As a matter of fact, I am writing the exact kind of book you are looking for. Unfortunately, it is for Chinese, not Japanese. (One of these years I’d like to do this in Japanese too.)

The kind of book you are looking for does not exist. So you need to do what I did: Write your own book. Here is how to do it. Write out sentences in English, then try to write them out in Japanese. Use Google translate if you need to. The important thing is, have native Japanese speakers proof-read your Japanese sentences.

Depending on your Japanese ability, you need to do two books, a beginning book for grammar and an intermediate book for discussion topics. For the grammar book, start with present tense, then add past tense, future tense, I want to, I have to, if-then, present perfect, subjunctive mood, etc. For the discussion topics book, make a list of topics you want to be able to discuss. (I have a list of about 40 topics, if you are interested in seeing it.)

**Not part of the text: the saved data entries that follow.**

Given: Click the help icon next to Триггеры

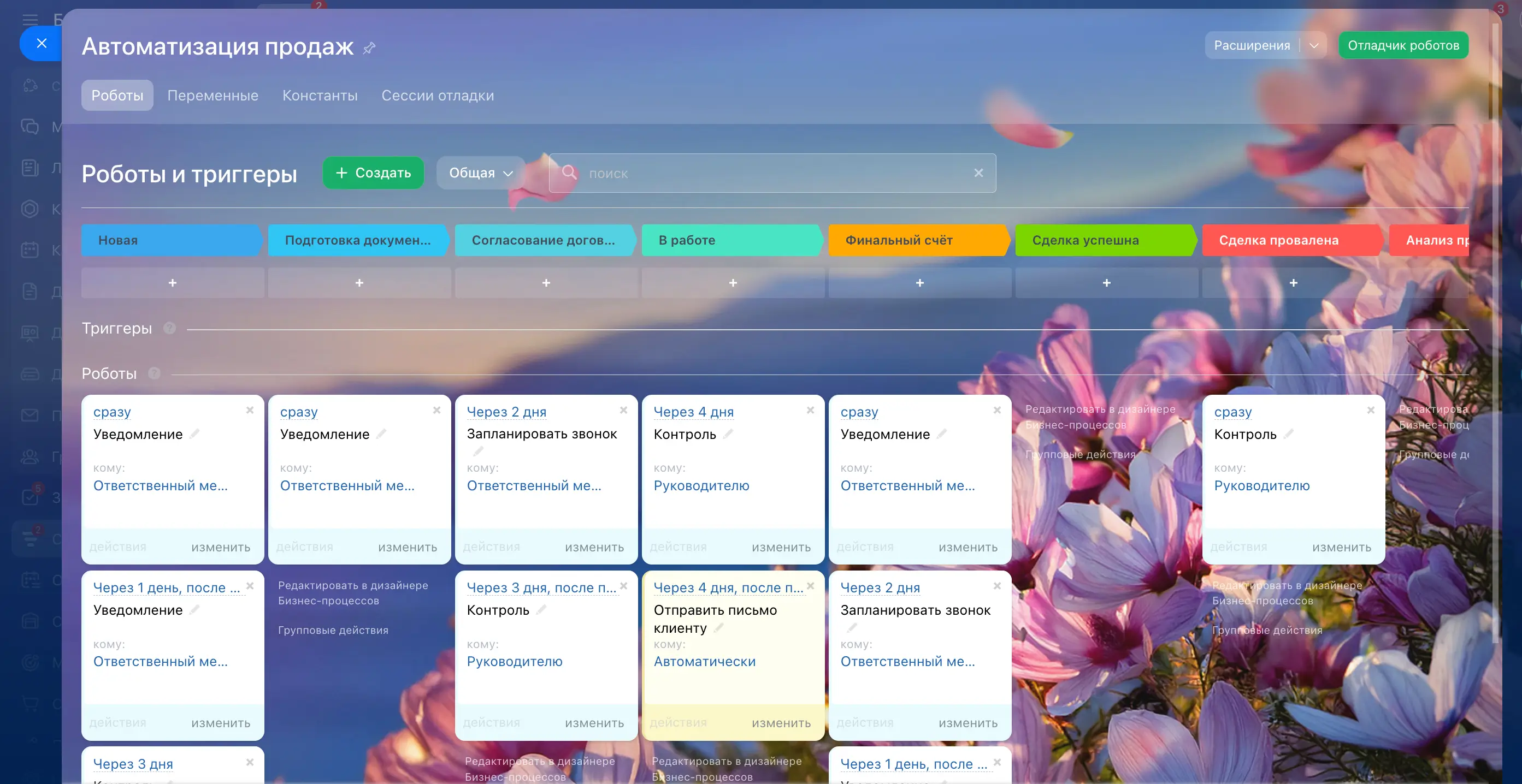Looking at the screenshot, I should 169,328.
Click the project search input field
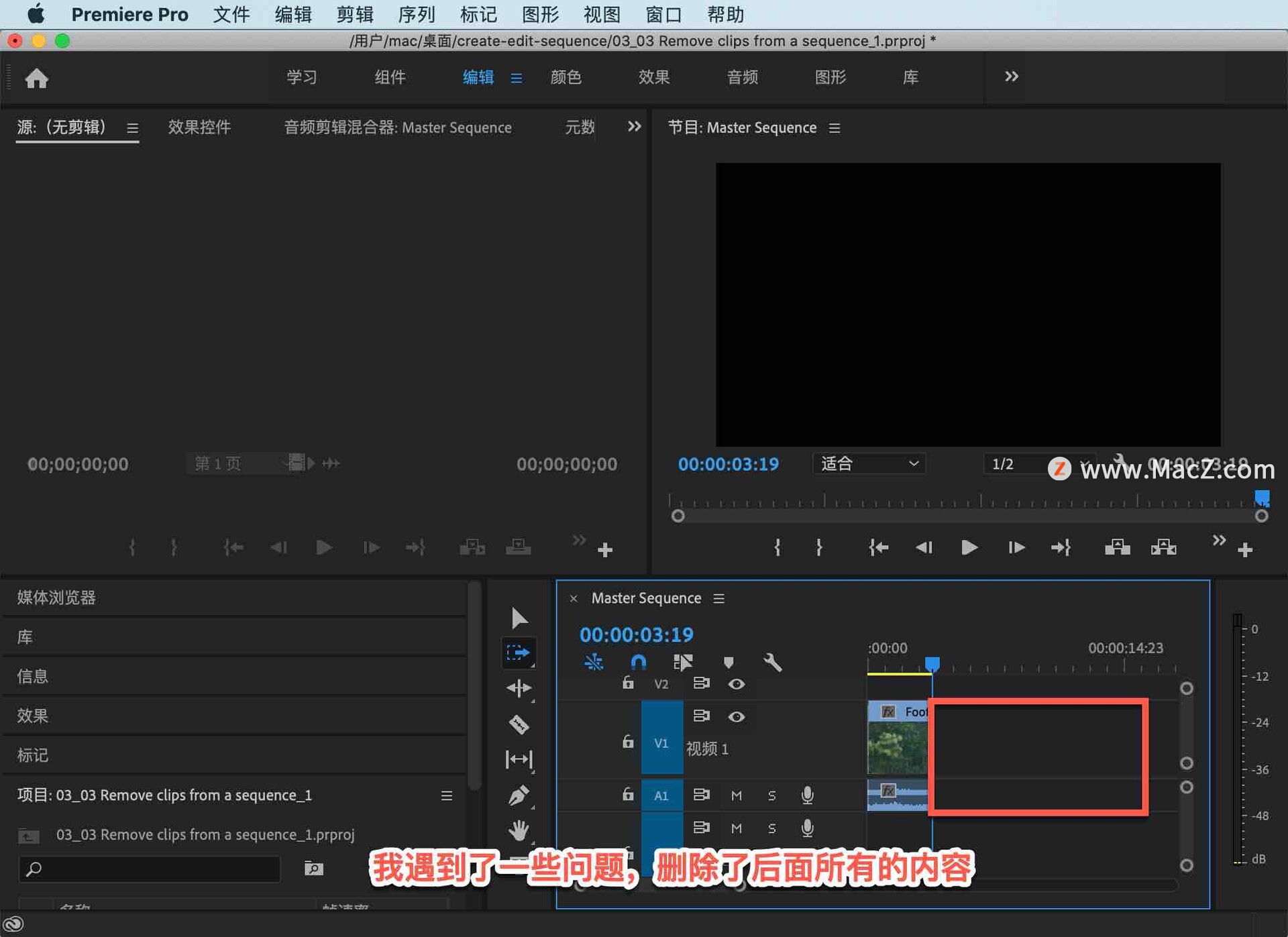This screenshot has height=937, width=1288. point(149,869)
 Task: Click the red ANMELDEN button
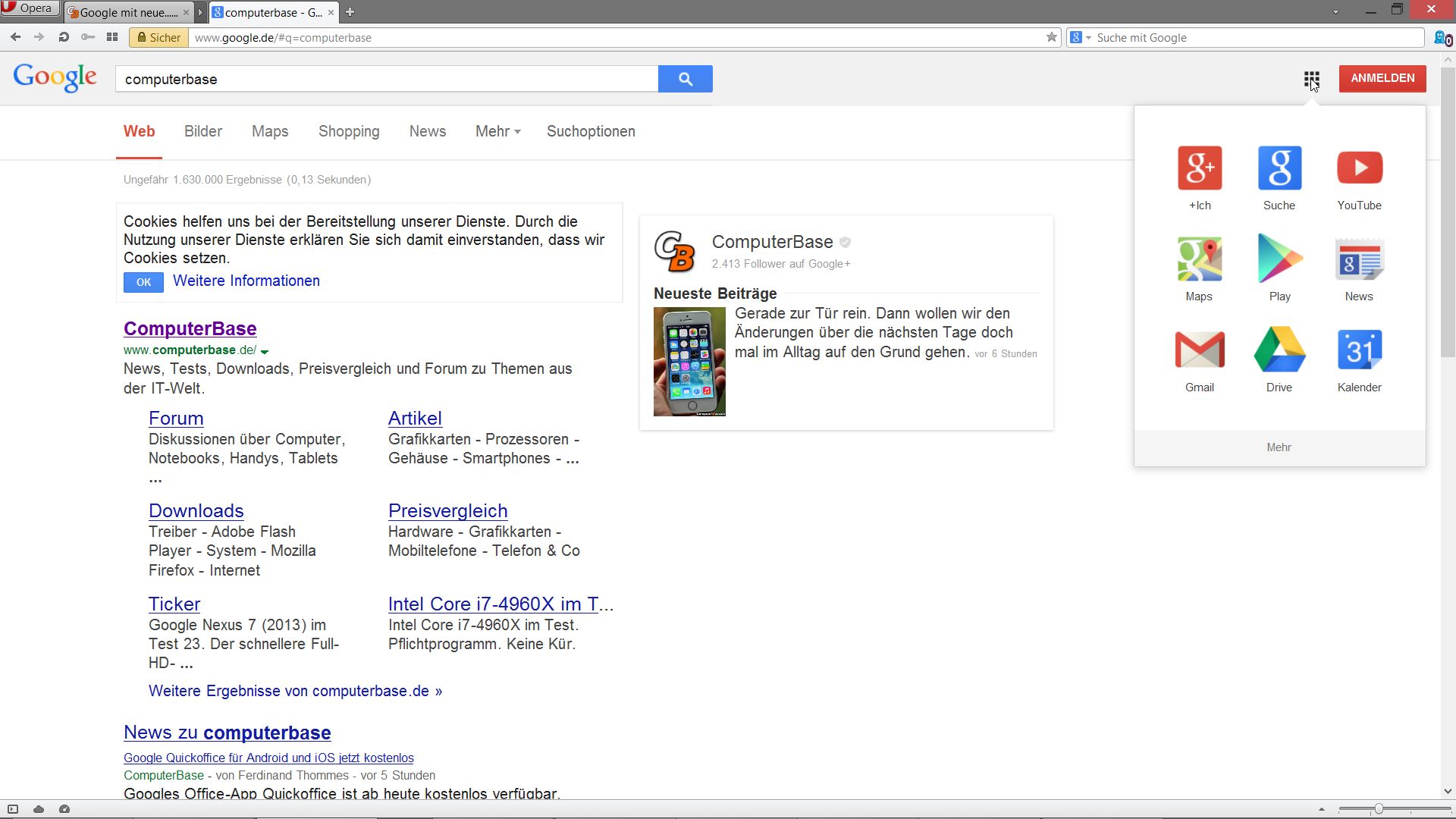click(1382, 78)
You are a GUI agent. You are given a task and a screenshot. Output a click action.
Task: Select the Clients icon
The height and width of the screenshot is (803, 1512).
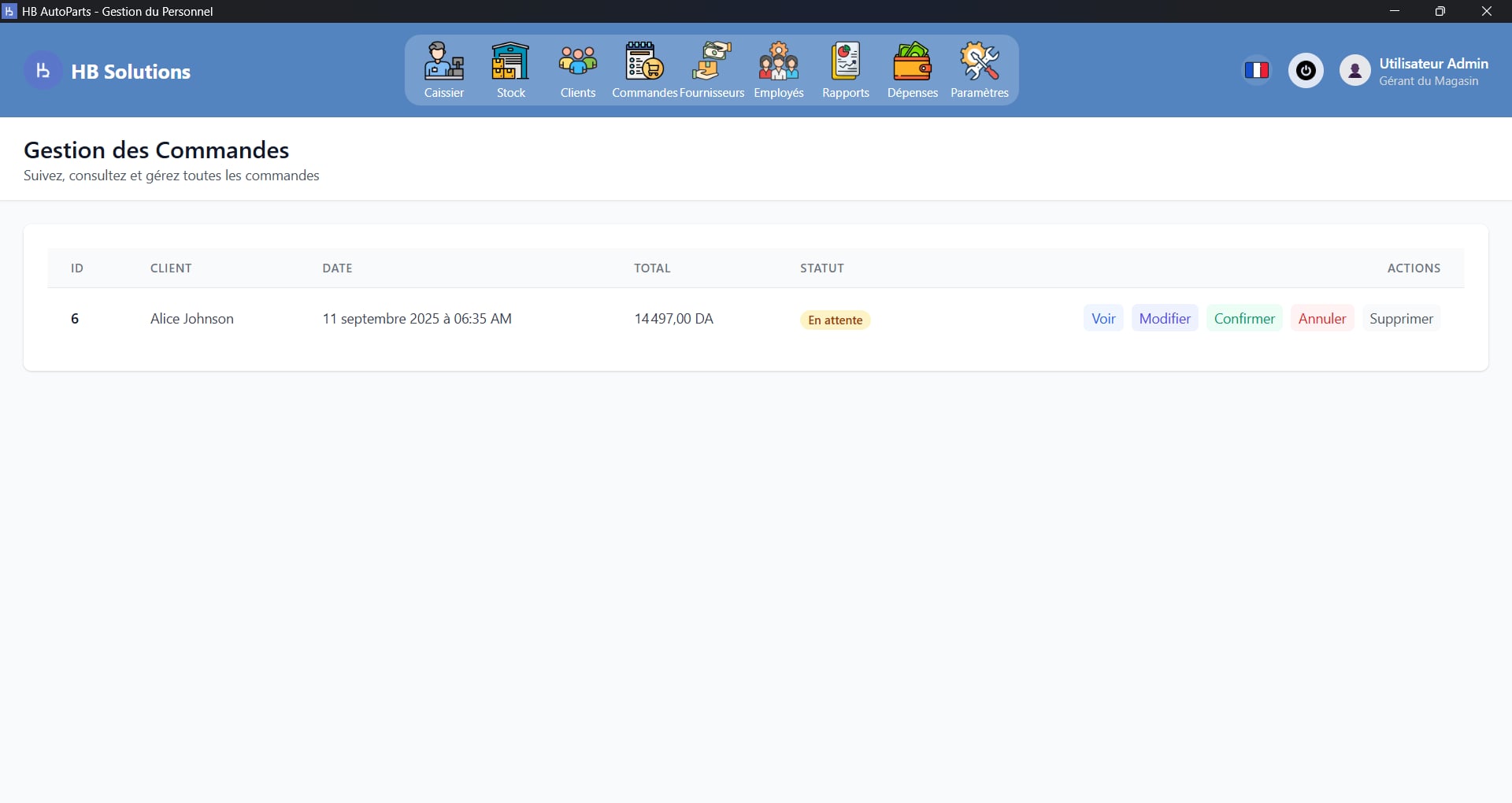click(577, 70)
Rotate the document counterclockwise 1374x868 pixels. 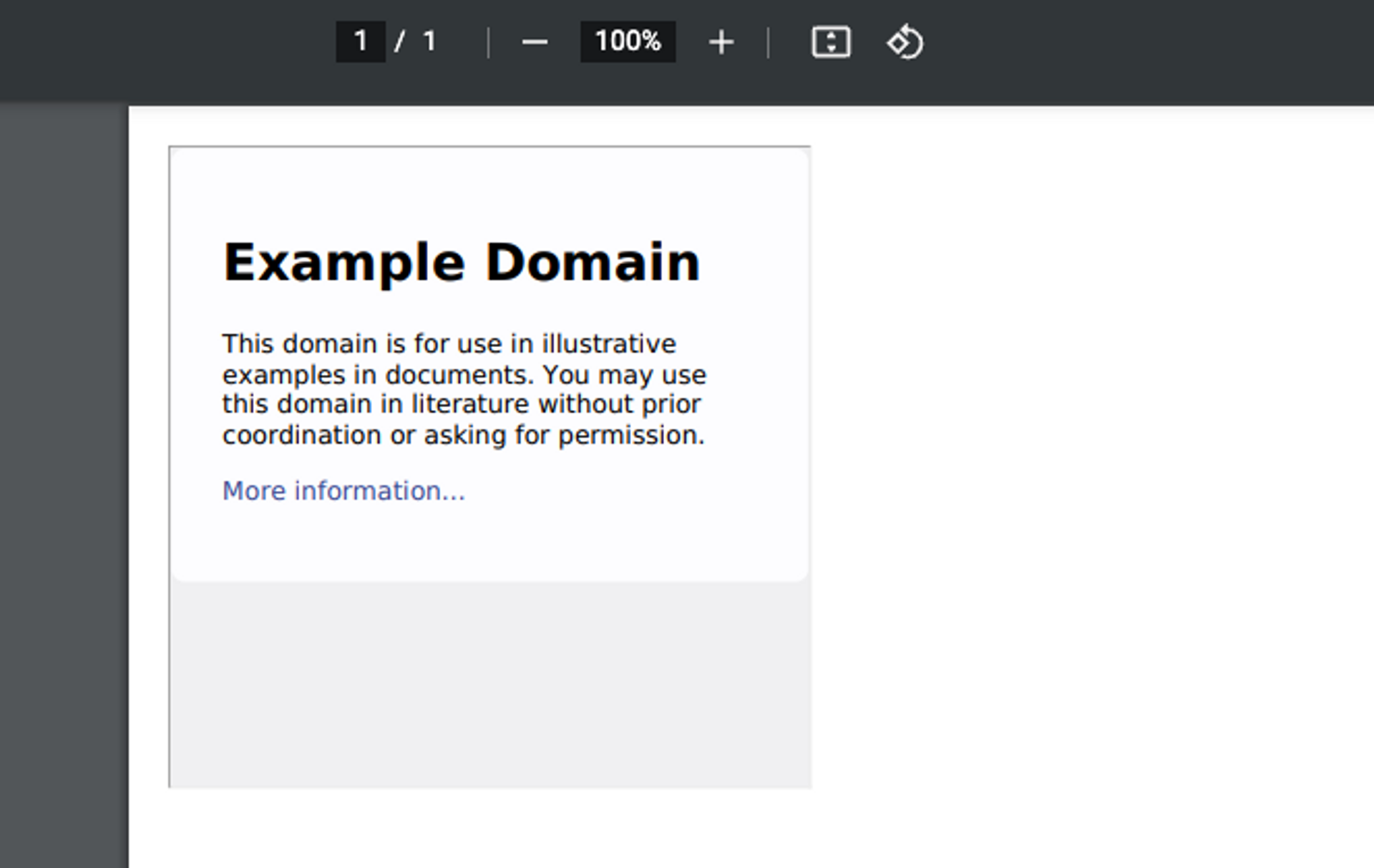tap(905, 42)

I do everything in question and answer form. Here is an example of what I use for an introduction discussion on sports (in Chinese not Japanese).

Sports

[x] Do you like sports? [1] 你喜欢运动吗? Nǐ xǐhuan yùndòng ma?
Do you mean play sports or watch sports? 你意思是做运动或是观看运动项目?
Nǐ yìsi shì zuò yùndòng huò shì guānkàn yùndòng xiàngmù?
I mean play sports. Do you like to play sports? 我意思是做运动。你喜欢做运动吗?
Wǒ yìsi shì zuò yùndòng. Nǐ xǐhuān zuò yùndòng ma?
Yes, I do. 是的,我喜欢做运动。 Shì de, wǒ xǐhuān zuò yùndòng.
I’m too old to play sports. 我太老了,不能体育运动。 Wǒ tài lǎo le, bùnéng tǐyù yùndòng.
I have a physical limitation. 我是生理缺陷。 Wǒ shì shēnglǐ quēxiàn.
I like to go jogging. 我喜欢慢跑。 Wǒ xǐhuān mànpǎo.
I go running. 我跑步。 Wǒ pǎobù.
Who do you go running with? 你和谁一起跑步? Nǐ hé shéi yīqǐ pǎobù?
I go running by myself. 我独自跑步。 Wǒ dúzì pǎobù.
Do you go running when you have a cold? 你感冒的时候跑步吗? Nǐ gǎnmào de shíhòu pǎobù ma?
No, I don’t. 不,我你感冒的时候不跑步。 Bù, wǒ nǐ gǎnmào de shíhòu bù pǎobù.
不,我你感冒的时候没有跑步。 Bù, wǒ nǐ gǎnmào de shíhòu méiyǒu pǎobù.
Why not? 为什么不? Wèi shéme bù?
(Why don’t you go running when you have a cold?) 为什么你感冒的时候不跑步?
Wèishéme nǐ gǎnmào de shíhòu bù pǎobù?
You shouldn’t exercise when you are sick. 你不应该在生病的时候锻炼。
Nǐ bù yìnggāi zài shēngbìng de shíhòu duànliàn.
Because you shouldn’t exercise when you are sick. 因为你不应该在生病的时候锻炼。
Yīnwèi nǐ bù yìnggāi zài shēngbìng de shíhòu duànliàn.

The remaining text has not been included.